Wednesday, July 18, 2012

My Head is an Animal

Of Monsters and Men's album cover, My Head is an Animal

Any time an album or a song really resonates with me, I like to write about it. This week, I want to tell you my thoughts on the debut album My Head is an Animal by Of Monsters and Men, just recently released. You have likely heard their single, “Little Talks,” since it’s been played on the radio over the past few months. The song just asks to be sung along to, the lyrics are deep, yet the music has a happy sort of energy to it.

Some people have compared Of Monsters and Men with Arcade Fire, and I can agree with that—they both have the same passion and driving rhythm in their songs. Of Monsters and Men has also been compared to Mumford & Sons in terms of their folky sound, although I think the similarities dwindle from there. The band also has both male and female vocals, comparable to the relatively new-on-the-scene duo Civil Wars.

Who are these people? Of Monsters and Men is a six-person group from Iceland, each person bearing a very intricately-spelled Icelandic name, and you can find out more about them by following the links below. They won an Iceland battle of the bands in 2010, and from there, their fame seeped out from the tiny icy island to the rest of the world. According to a recent Rolling Stone article, they didn’t really expect to end up touring outside of Iceland. What an amazing surprise it must have been for them to see how many thousands upon thousands of people outside Iceland love their music!

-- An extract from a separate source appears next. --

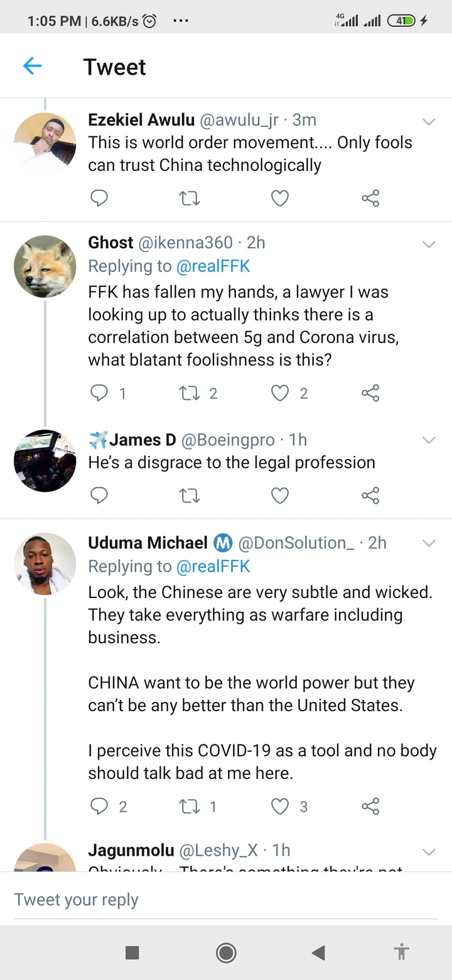This screenshot has height=980, width=452.
Task: Show Ghost's two likes count
Action: click(x=303, y=393)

I bought the album a month or two ago, basing my decision completely on my love of “Little Talks.” I hoped there would be at least two or three other songs out of the 13 on the album that I would like. To my great satisfaction and excitement, I found my soul resonating with every single song in some way. All the songs on the album are congruent, yet they vary enough to make each one special in and of itself.

I’ll tell you about two other tracks that stand out to me. Even though you could easily listen to the whole album in its entirety every time, sometimes I like to repeat these two:

The first is “Dirty Paws.” It’s the first track on the album; it’s a story about an animal war. Each verse is punctuated afterward by a musical interlude, and by the end of the last verse, the male and female vocals intertwine into a gorgeous, intense harmony that gives me goosebumps every time. The essence of the song makes me feel like I’m listening to a very important legend embedded with a life lesson or something—“Dirty Paws” is powerful like that.

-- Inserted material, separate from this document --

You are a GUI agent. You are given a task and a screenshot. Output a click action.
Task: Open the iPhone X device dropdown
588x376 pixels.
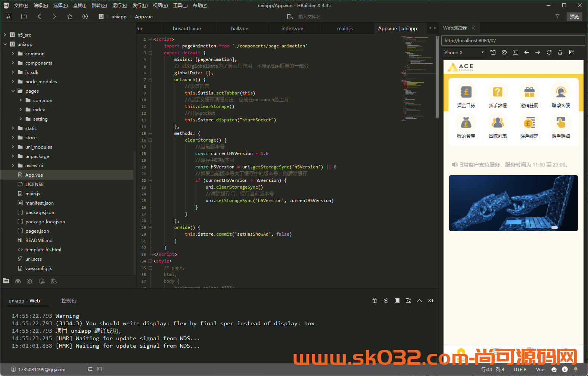pyautogui.click(x=463, y=52)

The second track I repeat constantly is “Yellow Light.” Toward the end of the album, the song is almost 5 minutes long but only has two short verses at the beginning. The last three minutes of the song consists of a magical, mysterious melody that would drift and wander if it if wasn’t carried along by a marching beat and some soft background vocals. I can just imagine the band getting together to jam out this song and just playing the same little progression over and over and over for a long time, getting lost in the sweet sound, thinking, “Yes!” The music carries me into an inspirational place where I just want to daydream or write or let my soul float a little...if that makes sense. Try listening to this song in the quiet darkness of night.

All in all, the harmonious theme that attracted me to this album is that, to borrow a term from a song from Weezer’s Red album, these are heart songs. They come from the heart. They reach out, extending past the boundaries of the album itself into the listener’s heart. They pump forth life like a heart, beat with energy like a heart, and proffer love like hearts do. They could very well be songs that soundtrack a significant memory in your life and weave into your story. For me, they will always remind me of the summer of 2012.